Russia's invasion of Ukraine has caused an "epochal break" in Germany's ties with Moscow and the war has shattered former Soviet president Mikhail Gorbachev's dream of a "common European home", President Frank-Walter Steinmeier said on Friday.
Steinmeier, who hails from a wing of Germany's Social Democrats that long argued for closer economic ties to Moscow, said Russia's invasion of Ukraine had brought a change in era.
"When we look at the Russia of today, there is no room for old dreams," Steinmeier said in the prepared text of a national address. "Our countries are standing against each other today."
"It has also plunged us in Germany into another time, into an insecurity we thought we had overcome: a time marked by war, violence and flight, by concerns about the expansion of war into a wildfire in Europe," he said.
Steinmeier made a surprise visit to Kyiv on Tuesday, when he promised further support to Ukraine, especially in the area of air defence. The visit was his first since Russia invaded Ukraine.

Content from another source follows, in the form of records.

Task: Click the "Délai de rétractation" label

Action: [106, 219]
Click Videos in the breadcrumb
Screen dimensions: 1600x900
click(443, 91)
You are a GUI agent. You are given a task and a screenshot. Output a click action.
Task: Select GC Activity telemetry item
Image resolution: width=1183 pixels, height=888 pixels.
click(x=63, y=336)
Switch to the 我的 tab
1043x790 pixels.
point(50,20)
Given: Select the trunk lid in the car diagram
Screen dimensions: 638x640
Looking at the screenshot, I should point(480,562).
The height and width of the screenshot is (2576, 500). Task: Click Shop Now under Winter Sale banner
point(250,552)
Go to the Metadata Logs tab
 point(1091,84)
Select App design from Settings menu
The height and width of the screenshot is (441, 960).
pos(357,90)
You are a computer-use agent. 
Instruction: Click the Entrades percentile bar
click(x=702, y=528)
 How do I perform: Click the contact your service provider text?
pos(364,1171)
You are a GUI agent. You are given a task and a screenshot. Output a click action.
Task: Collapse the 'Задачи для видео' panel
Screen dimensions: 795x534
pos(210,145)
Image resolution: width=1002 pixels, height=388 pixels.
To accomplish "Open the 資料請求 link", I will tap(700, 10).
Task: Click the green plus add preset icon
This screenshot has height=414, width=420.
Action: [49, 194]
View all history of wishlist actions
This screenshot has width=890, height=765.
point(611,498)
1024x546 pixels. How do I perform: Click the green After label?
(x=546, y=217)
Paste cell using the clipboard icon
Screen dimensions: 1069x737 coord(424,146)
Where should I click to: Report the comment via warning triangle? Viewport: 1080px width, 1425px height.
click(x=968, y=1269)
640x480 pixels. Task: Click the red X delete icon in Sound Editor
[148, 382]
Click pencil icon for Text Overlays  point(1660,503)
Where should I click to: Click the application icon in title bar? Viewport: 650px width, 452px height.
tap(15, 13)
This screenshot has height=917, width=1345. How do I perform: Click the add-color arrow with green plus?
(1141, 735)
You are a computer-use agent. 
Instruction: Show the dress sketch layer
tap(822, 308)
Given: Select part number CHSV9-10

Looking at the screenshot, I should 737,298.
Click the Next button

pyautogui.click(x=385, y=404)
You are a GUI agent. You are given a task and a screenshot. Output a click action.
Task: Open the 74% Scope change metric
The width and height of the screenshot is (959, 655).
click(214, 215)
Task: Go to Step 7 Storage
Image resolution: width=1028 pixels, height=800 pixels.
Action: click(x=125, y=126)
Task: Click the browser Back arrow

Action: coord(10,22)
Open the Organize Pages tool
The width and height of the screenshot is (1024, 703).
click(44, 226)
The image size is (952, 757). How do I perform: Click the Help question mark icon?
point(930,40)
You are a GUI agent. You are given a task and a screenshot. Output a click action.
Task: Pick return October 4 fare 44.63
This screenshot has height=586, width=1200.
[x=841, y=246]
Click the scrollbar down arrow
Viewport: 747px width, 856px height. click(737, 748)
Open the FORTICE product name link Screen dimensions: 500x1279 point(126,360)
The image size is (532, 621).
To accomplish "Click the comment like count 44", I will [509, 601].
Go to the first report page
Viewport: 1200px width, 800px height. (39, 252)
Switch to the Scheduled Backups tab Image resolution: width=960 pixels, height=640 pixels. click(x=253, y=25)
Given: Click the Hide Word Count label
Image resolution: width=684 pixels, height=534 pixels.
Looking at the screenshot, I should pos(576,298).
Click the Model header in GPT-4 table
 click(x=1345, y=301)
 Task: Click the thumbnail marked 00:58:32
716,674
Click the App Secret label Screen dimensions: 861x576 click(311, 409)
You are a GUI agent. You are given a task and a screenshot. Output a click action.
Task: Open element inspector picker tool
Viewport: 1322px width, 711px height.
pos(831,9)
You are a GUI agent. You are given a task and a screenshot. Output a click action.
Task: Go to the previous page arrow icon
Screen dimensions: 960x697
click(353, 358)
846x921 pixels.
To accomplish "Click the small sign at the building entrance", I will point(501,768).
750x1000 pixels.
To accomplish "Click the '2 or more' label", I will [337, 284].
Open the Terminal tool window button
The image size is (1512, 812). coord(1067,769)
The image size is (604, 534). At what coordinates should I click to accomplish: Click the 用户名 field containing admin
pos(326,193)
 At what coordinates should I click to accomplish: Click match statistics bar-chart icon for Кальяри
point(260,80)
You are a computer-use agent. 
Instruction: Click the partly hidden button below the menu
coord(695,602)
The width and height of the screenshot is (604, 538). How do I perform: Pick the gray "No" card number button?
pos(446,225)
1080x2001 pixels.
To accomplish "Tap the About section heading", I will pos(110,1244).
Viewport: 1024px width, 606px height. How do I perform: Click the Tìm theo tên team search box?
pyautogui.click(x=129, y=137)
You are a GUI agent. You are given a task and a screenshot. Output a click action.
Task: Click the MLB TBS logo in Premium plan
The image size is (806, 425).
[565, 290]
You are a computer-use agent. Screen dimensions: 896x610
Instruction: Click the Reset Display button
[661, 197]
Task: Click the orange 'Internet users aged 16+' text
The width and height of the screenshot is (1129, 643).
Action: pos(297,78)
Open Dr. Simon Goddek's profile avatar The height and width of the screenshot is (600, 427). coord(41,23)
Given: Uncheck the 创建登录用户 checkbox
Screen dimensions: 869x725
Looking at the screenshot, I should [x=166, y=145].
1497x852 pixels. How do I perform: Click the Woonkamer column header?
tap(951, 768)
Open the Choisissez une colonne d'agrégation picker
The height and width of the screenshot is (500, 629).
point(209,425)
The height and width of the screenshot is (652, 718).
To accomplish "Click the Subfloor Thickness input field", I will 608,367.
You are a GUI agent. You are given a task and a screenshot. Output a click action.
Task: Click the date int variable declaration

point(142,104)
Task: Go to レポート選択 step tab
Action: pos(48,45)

Steinmeier had originally planned to visit Ukraine in April but Kyiv refused to welcome him then amid disquiet over his past support for a Western rapprochement with Russia. Kyiv and Berlin later patched up their disagreement.
Steinmeier, whose role as head of state is largely ceremonial, said in his speech that Russian President Vladimir Putin was personally responsible for the turmoil in Europe, and he decried his "imperial obsession". Putin in turn has accused the West of inciting the war.
"Harder years, rough years are coming," he said.